When we look at "The Markets" - what exactly are we looking at?
Most of us are familiar with the Dow Jones Industrial Average ("The Dow"), The Nasdaq Composite and The Standard & Poor's 500 Index to name a few. But what the numbers we see fail to recognize is the dividends that are paid by the companies in the indexes.
Those dividends are a powerful component of investor return over the long run.
Below is a quote from the Wall Street Journal "Intelligent Investor" Column from March 2, 2012, by reporter Jason Zweig, regarding
"Dow 1,339,410: The Latest Milestone":
"...The Dow industrials, since their launch on May 26, 1896, have been reported as a "price-only" index that doesn't capture the dividend income of the underlying companies.

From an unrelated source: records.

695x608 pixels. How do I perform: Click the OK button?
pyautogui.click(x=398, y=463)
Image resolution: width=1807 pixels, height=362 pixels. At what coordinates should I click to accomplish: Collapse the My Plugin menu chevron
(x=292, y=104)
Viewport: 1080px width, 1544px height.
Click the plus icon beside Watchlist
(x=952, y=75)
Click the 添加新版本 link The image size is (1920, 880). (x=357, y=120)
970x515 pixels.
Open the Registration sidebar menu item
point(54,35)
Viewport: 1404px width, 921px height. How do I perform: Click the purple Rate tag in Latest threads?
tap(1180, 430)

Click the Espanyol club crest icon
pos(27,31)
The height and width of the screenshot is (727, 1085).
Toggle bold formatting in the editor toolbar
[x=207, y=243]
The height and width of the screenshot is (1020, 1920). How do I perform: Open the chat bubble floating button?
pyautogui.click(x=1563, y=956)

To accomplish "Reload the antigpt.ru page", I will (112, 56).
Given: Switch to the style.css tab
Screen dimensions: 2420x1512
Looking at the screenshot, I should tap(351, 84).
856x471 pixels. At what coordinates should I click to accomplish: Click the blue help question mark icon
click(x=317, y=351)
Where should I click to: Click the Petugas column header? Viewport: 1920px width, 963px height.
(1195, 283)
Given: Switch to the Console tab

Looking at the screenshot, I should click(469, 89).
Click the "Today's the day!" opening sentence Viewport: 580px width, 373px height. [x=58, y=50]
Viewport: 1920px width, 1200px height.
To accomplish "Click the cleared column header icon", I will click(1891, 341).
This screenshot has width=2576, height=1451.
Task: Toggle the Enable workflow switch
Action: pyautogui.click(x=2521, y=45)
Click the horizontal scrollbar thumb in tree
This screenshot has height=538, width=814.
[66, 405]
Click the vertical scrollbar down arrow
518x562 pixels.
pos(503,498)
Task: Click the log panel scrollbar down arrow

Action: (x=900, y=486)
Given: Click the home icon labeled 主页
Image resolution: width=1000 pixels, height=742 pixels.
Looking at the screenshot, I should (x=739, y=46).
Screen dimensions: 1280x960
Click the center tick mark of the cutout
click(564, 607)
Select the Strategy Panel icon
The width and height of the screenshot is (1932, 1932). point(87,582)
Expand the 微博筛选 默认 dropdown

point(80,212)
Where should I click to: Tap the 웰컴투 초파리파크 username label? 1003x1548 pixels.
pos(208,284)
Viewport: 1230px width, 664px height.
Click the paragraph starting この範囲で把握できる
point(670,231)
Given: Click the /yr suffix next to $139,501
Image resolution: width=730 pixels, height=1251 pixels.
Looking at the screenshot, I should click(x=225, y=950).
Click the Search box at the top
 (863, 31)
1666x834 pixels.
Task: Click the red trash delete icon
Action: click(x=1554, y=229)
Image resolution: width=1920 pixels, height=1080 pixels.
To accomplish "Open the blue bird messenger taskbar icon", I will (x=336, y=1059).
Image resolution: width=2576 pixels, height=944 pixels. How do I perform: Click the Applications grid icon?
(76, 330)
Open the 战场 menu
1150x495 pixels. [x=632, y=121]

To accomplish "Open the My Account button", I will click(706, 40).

The same is true for most major stock indexes.
So I asked Meir Statman, a finance professor at Santa Clara University, and Jonathan Scheid, president of Bellatore Financial, an investment firm in San Jose, Calif., to calculate where the Dow would be today with all dividends reinvested back into the index. Counting dividends, the Dow would have closed this Tuesday at 1,339,410.97—more than 100 times above its official close".
When discussing long-term historical returns Mr. Zweig concludes:
"There has never been a better time to be an individual investor. You often have heard that stocks have returned better than 9% annually since 1792. But for more than 180 of those 220 years, it was impossible for small investors—and many institutional investors, for that matter—to capture the total return of the stock market".
So if history is any guide (and it's about the only guide we have), there is a persistent and historical case for optimism when planning for retirement.